Kapitalisme memberikan ruang legal bagi pemuasan nafsu serakah manusia dengan cara menguasai orang lain. Dengan dalih aktualisasi dan optimalisasi potensi, maka capital owner, yang menguasai alat-alat produksi massa, mendapatkan pembenaran legal untuk mendapatkan keuntungan sebesar-besarnya. Maka yang terjadi adalah eksploitasi masyarakat pekerja, yang tidak memiliki akses kepada alat-alat produksi massa.
Di pihak lain, natur alamiah (dosa) manusia mendapatkan pembenaran dengan memfasilitasi keinginan untuk menguasai melalui sistem kapitalis ini. Dalam hal ini, sistem kapitalis memberi ruang selebar-lebarnya untuk praktek pemuasan nafsu serakah manusia.
Jalan Keluar: Rekonstruksi Teologi dan Praksis
Seperti sebuah jalinan tali-temali, kapitalisme dan natur dosa manusia mendapatkan cemistry (senyawa) yang sangat klop. Mengurainya tentu tidak mudah, seperti mengurai benang kusut. Tetapi itu tidak berarti tidak dapat diurai.
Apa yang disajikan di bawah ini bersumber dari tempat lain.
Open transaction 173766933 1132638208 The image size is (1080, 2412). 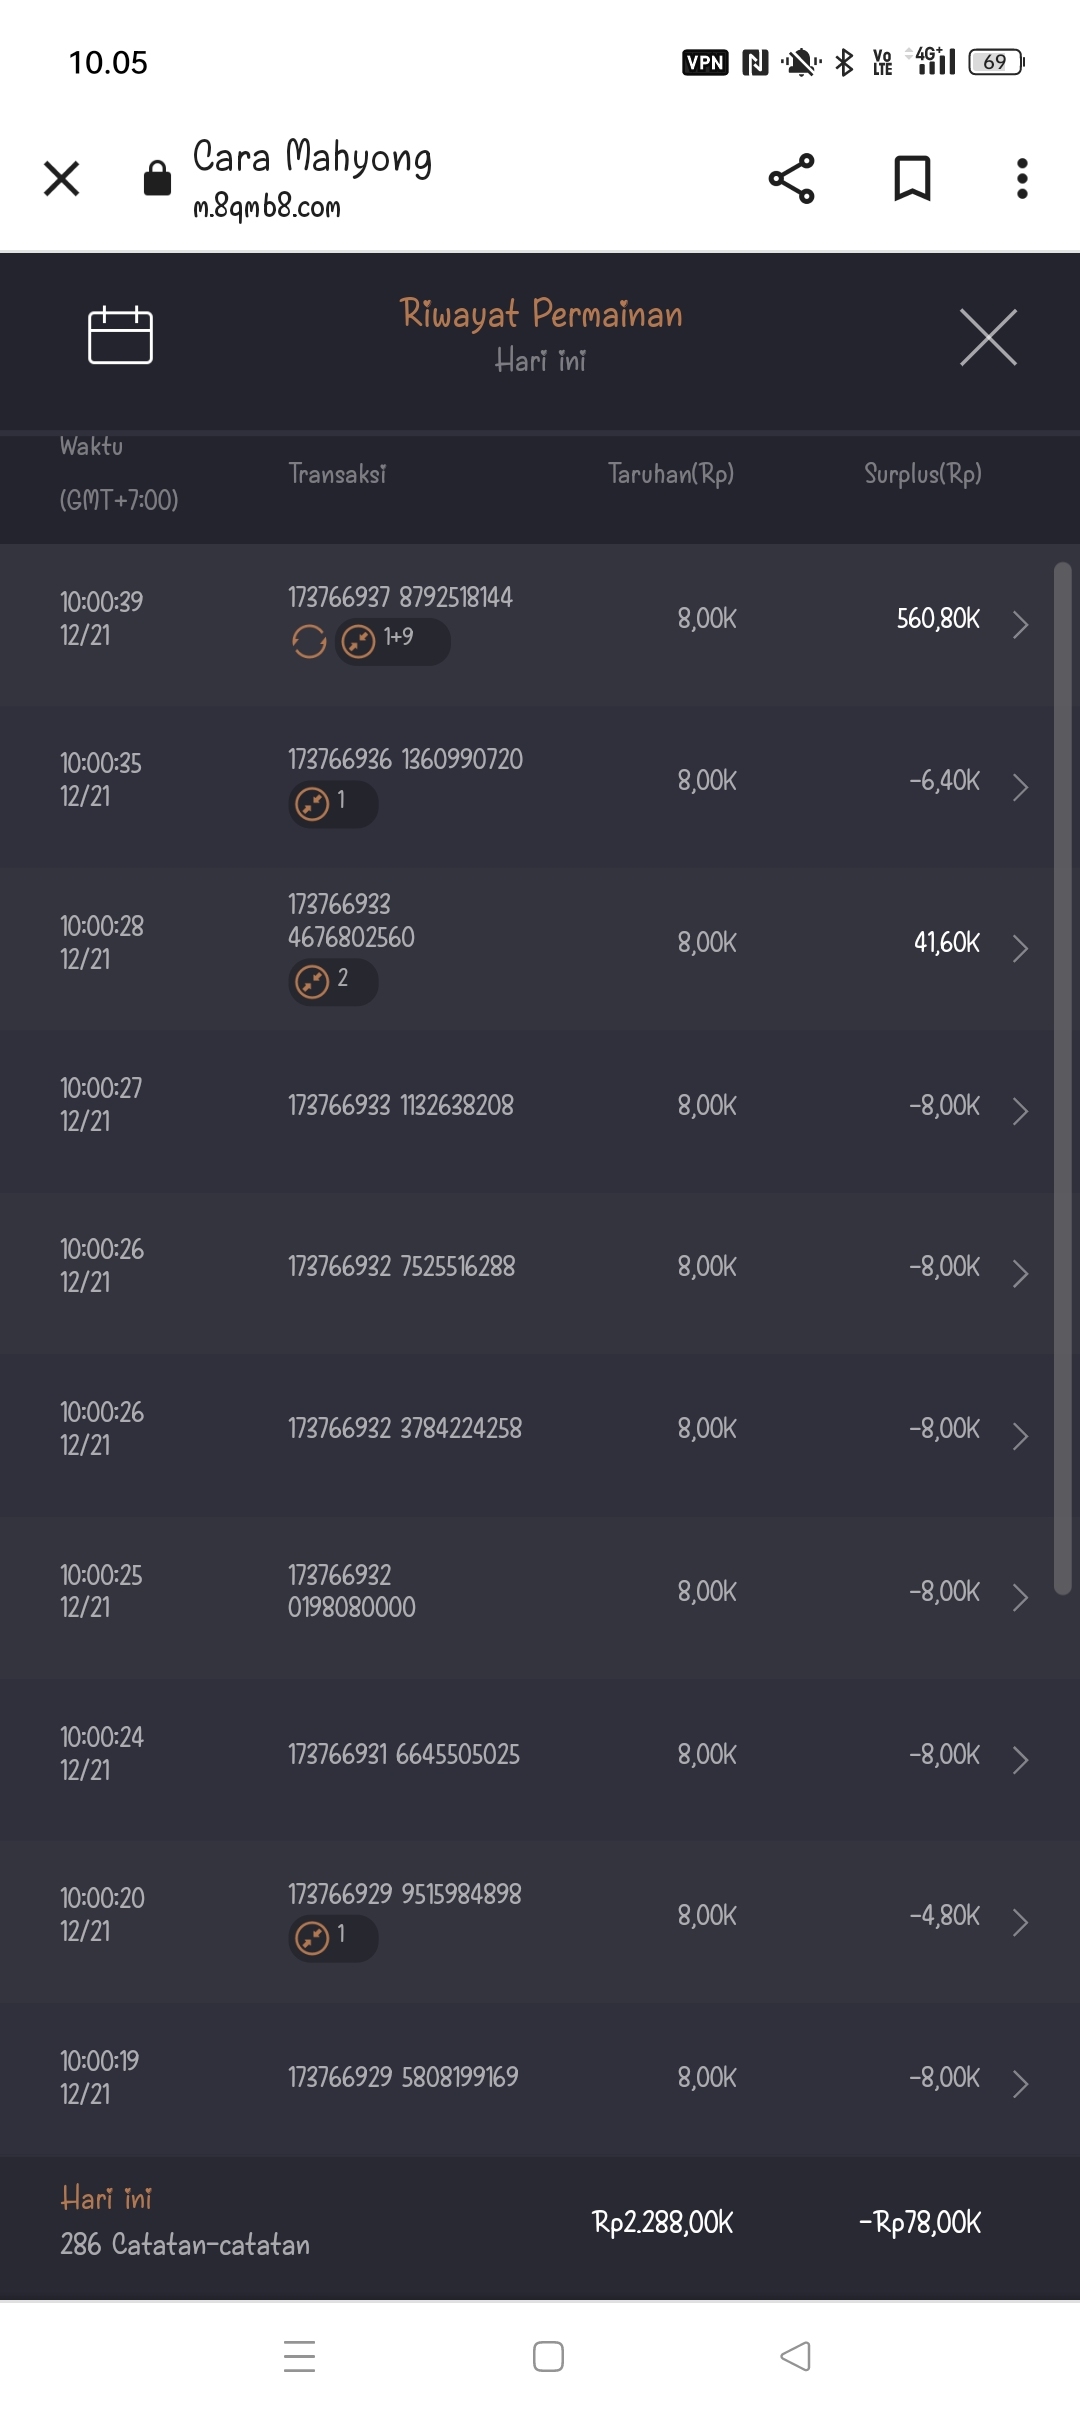pyautogui.click(x=401, y=1105)
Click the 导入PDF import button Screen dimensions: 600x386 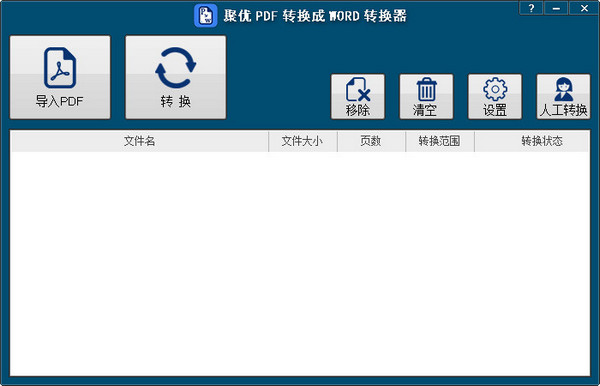(60, 77)
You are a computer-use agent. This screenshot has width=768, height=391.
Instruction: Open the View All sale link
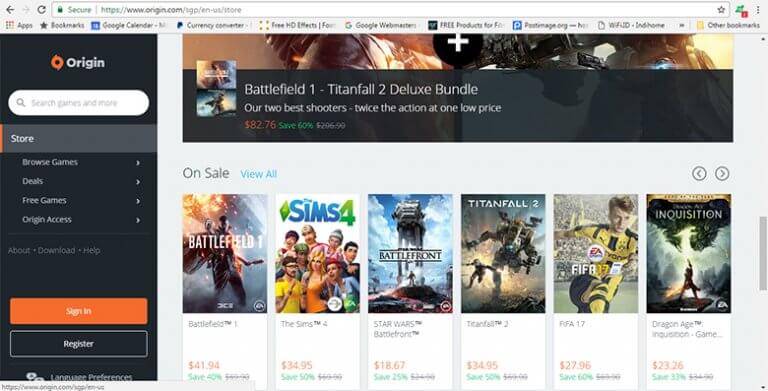[x=259, y=174]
Satu-satunya solusi dari ‘lingkaran setan’ ini adalah dengan merekonstruksi kembali pemahaman kita tentang apa yang diajarkan dan dilakukan oleh Yesus, yang kita akui sebagai Tuhan dan Guru sejati. Bila kita mendapatkan gambaran yang lebih orisinal tentang pribadi Yesus dan apa yang dilakukannya, kita akan menemukan prinsip dan konsekwensi etis yang sangat berbeda dari apa yang mungkin kita terima sebagai kebenaran.
Perjuangan Yesus dalam kitab-kitab Injil akan memberikan gambaran yang lebih jelas tentang perjuangan keadilan sosial, dengan melawan struktur-struktur kekuasaan pada masa itu. Kemenangan-Nya atas struktur-struktur dominasi pada masa-Nya adalah inspirasi bagi perjuangan masa kini. Dalam bentuk yang bisa berbeda, kita menemukan cita-cita suatu masyarakat yang damai sejahtera melalui kehadiran Kerajaan Allah di bumi. Semoga!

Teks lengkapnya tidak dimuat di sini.